Le pitch du film S.O.S Fantômes que nous connaissons est assez éloigné de l’idée de départ de Dan Aykroyd. Retour sur la genèse d’un film qui, contrairement aux apparences, est plutôt ancré dans le réel dans sa version finale.

Au début des années 80, Dan Aykroyd sort la tête haute de plusieurs années de succès au Saturday Night Live, programme télévisuel humoristique culte, mais également d’un succès unanime cinématographique en découlant, le formidable The Blues Brothers. Il souhaite à ce moment travailler sur un autre projet qui lui tient à coeur : une comédie de fantômes, genre tombé en désuétude depuis des années.

Son projet, alors intitulé Ghosts Smashers, mettra en scène un duo de chasseurs de fantôme voyageant à travers le temps et les dimensions parallèles. Cette toute première version, démarré à la fin de l’année 1981, évoque deux combattants des forces occultes ayant établi leur base dans une station-service transformée du New Jersey, et combattent différents revenants, dont un motard spectral terrorisant les foules…

Si l’on parle de duo, c’est bien évidemment parce que ce projet se fera avec son indispensable complice et ami John Belushi. Malheureusement, ce dernier ne verra jamais l’issue du projet, dévoré par ses excès. Il décède en 1982 d’une overdose au speedball, mélange de drogues qui emportera de nombreux autres artistes.

Aykroyd tient bon, travaille, porté par sa passion -et sa grande croyance- envers le paranormal, ainsi que la conviction de tenir une bonne idée. L’année suivante, il présente sa copie à Bill Murray, puis à Yvan Reitman, réalisateur rencontré à l’époque du SNL.

Dans cette première version finalisée, Reitman retrouve déjà les clés du futur film : un groupe de chasseurs, travaillant ensemble à l’élimination des esprits.

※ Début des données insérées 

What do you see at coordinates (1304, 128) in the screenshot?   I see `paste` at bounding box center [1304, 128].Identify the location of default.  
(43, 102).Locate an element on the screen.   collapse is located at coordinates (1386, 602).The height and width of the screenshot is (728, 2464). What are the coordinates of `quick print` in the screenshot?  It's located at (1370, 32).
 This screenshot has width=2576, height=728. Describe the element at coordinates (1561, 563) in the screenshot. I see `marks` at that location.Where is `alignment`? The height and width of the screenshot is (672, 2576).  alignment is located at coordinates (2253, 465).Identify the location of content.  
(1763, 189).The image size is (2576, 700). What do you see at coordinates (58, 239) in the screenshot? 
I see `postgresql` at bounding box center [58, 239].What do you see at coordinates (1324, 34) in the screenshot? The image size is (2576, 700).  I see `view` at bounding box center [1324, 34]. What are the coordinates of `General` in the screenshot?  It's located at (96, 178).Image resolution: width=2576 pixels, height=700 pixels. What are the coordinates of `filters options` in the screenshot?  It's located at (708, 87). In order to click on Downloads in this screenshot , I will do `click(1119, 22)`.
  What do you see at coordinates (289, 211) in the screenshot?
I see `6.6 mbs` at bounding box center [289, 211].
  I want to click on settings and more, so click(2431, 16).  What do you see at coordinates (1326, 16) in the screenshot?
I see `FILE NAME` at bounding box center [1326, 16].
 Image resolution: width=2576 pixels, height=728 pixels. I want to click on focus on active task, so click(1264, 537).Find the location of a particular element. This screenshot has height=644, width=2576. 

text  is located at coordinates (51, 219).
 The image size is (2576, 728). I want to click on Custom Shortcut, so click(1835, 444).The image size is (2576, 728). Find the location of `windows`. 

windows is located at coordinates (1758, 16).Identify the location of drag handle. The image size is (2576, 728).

Cependant, il émet encore des réserves sur le reste du script qu’il est en train de lire, pointant les futures impossibilités : le scénario de l’époque se déroule dans un futur proche ultra technologique, où les chasseurs travaillent dans une organisation globale, pouvant voyager dans l’univers. Non, il ne s’agit pas du pitch de Men In Black…

Yvan Reitman suggère quelques ajustements, qui s’avèreront être les bons ingrédients ajoutés à une mayonnaise en train de prendre. Tout d’abord, il propose de transposer l’histoire dans une grande ville américaine. Avec New-York, Reitman entend rendre l’histoire plus crédible… et plus bassement limiter considérablement les coûts de production. Il propose également de modifier l’angle d’attaque : plutôt qu’une police des frontières, il pourrait être intéressant de voir la chasse aux fantômes comme une entreprise en devenir.

Sa dernière suggestion concerne l’écriture, puisqu’il propose d’ajouter un troisième cerveau apportant du sang neuf, en la personne d’Harold Ramis. Le futur Egon Spengler est en effet un collaborateur et ami de Reitman, puisqu’il a co-signé le scénario de ses précédents films Meatballs (« Arrête de ramer, t’es sur le sable » en français, oui oui…) et Stripes (« Les bleus »). Pas vraiment difficile à convaincre après avoir lu l’ébauche initiale, ce dernier complètera parfaitement le trio d’écriture.

Ainsi, en moins d’un an, le premier jet de Dan Aykroyd se modèle pour devenir le film que l’on connais. Pour le reste de la production, tout aussi passionnant, rendez-vous dans un prochain épisode…

NDLR : le titre de l’article est une référence au film. Lorsque l’entreprise de devient un succès, les chasseurs de fantôme font alors la une du Time magazine. Ce dernier titre alors : « Ghostbusters, supernatural success story ».